My affair with Kotlin and Anko
|Ever since Google announced default support for Kotlin in Android during their IO conference, there is big buzz in the industry. Already 10 million lines of code written in Kotlin within just one year , I had even seen statements like “java is dead” and Kotlin is used by 160 K users
So I felt it is important to learn this new language to understand major features.
By default, android is known for two important languages – java and XML
XML is being replaced by Anko and java by Kotlin soon.
Google’s strong support for Kotlin is not surprise as Oracle sued them for using Java (Bit of clarity lacking which part of java is open source and which part is not)
The flow of the blog is : What is Kotlin, why is it needed, How to set it up and run programs
What is Kotlin?
Kotlin is a new programming language targeting JVM, Android and even JavaScript.
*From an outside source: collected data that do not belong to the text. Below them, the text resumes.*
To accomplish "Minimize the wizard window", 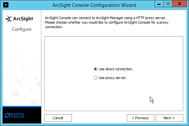I will click(x=159, y=4).
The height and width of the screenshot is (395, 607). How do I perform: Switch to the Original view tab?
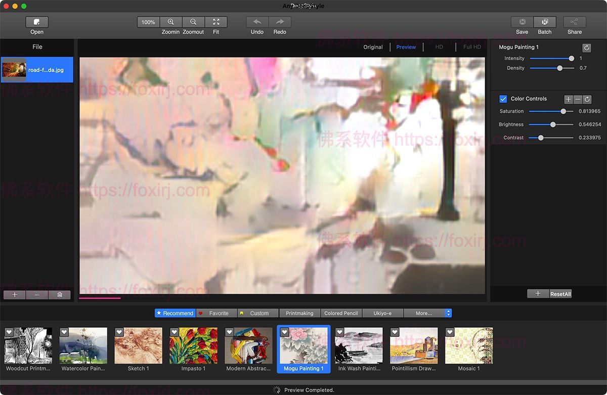373,47
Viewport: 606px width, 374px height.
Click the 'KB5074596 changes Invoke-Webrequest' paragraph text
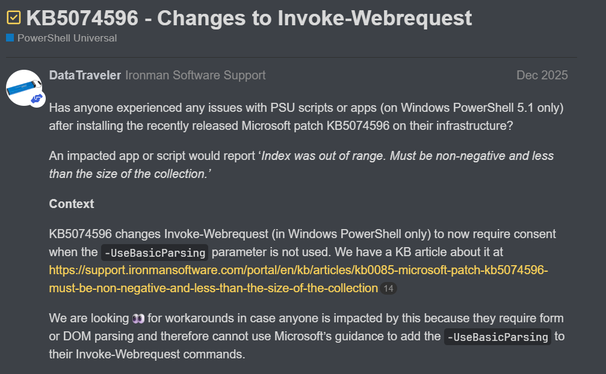[301, 233]
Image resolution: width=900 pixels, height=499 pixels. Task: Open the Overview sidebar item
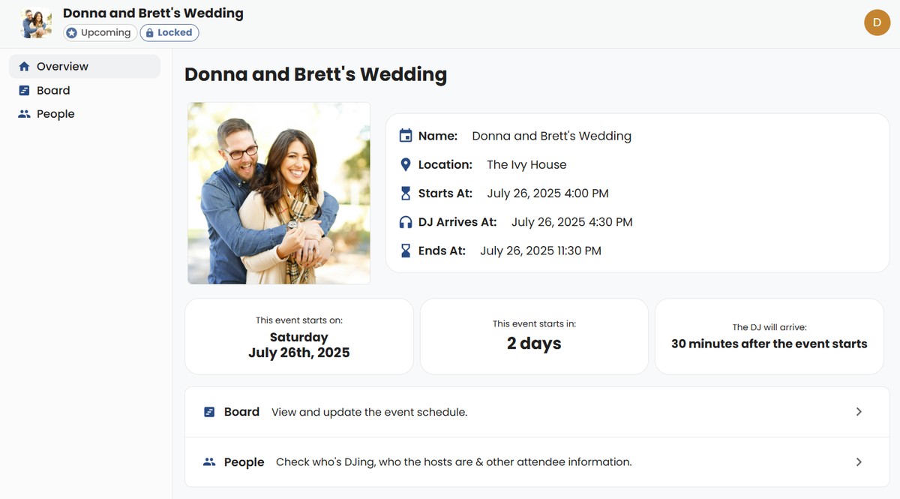pos(85,67)
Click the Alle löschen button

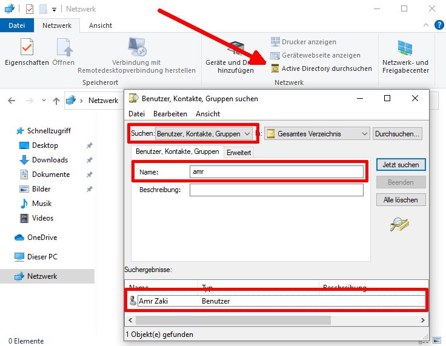(x=401, y=200)
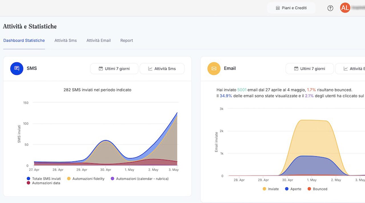365x203 pixels.
Task: Switch to the Attività Email tab
Action: [x=98, y=40]
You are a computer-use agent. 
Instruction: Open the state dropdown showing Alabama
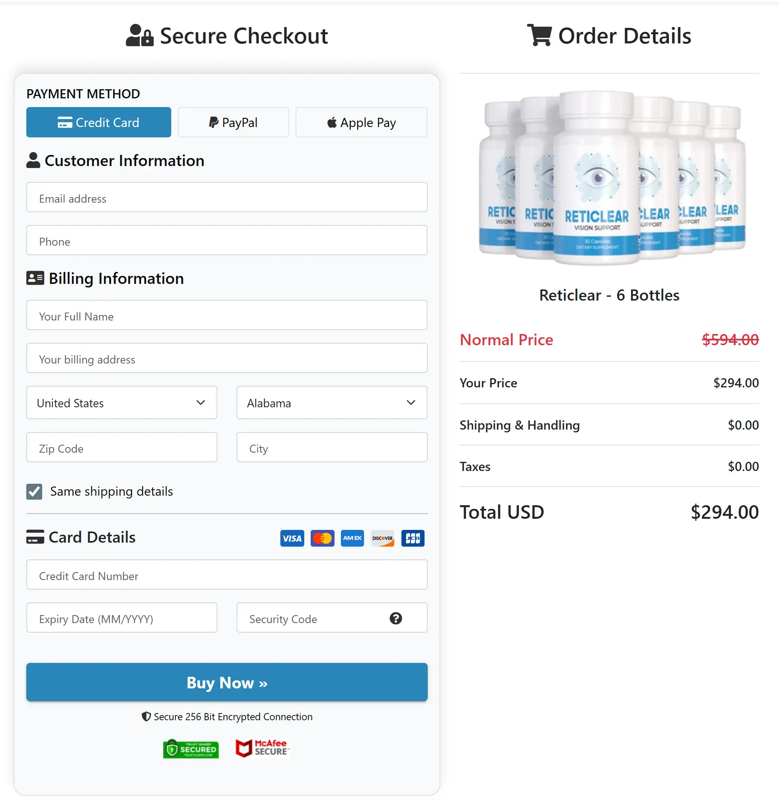click(x=331, y=403)
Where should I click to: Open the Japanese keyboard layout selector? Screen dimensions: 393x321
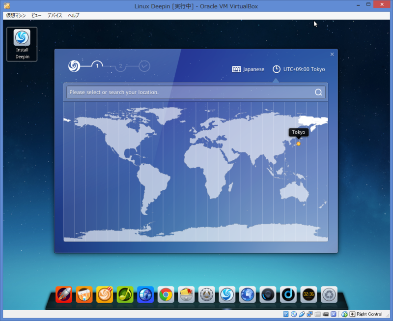pyautogui.click(x=248, y=69)
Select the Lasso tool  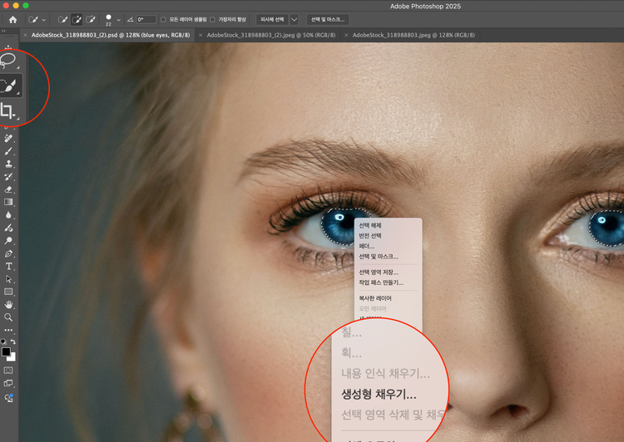click(8, 60)
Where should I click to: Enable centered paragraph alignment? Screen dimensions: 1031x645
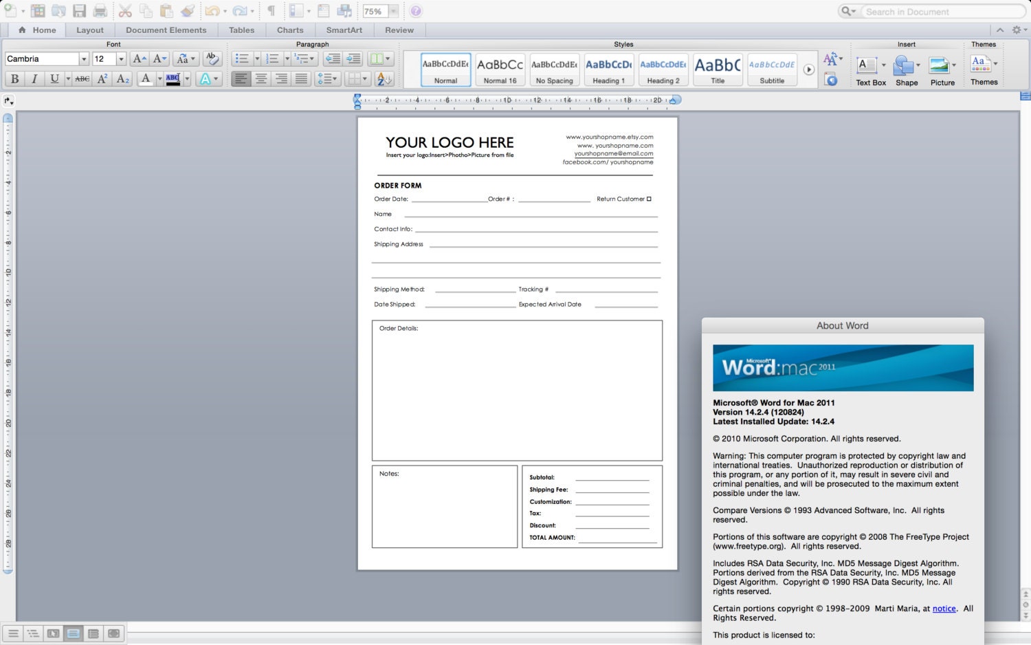[x=261, y=78]
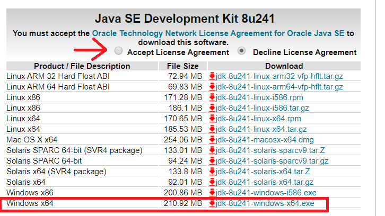Click the download arrow beside solaris-x64.tar.gz
Image resolution: width=385 pixels, height=216 pixels.
coord(212,182)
It’s made by JetBrainsthe maker of Suite of the Best IDEs
Why Kotin ? Why it became so popular?
Reason starts with comparing it with Java 7.0
1. java is too verbose, even for small feature, many lines of code is required. Kotlin uses less code (No wonder, Developers liked it)
2. Famous dreaded fear of java is NPE (null pointer exception) is handled effectively by Kotlin
3. Kotlin is functional programming language
4. Java does not support lambda (natively), Try with resources is missing (Version 7 and above seems to support these features – Thanks to Paul Baker)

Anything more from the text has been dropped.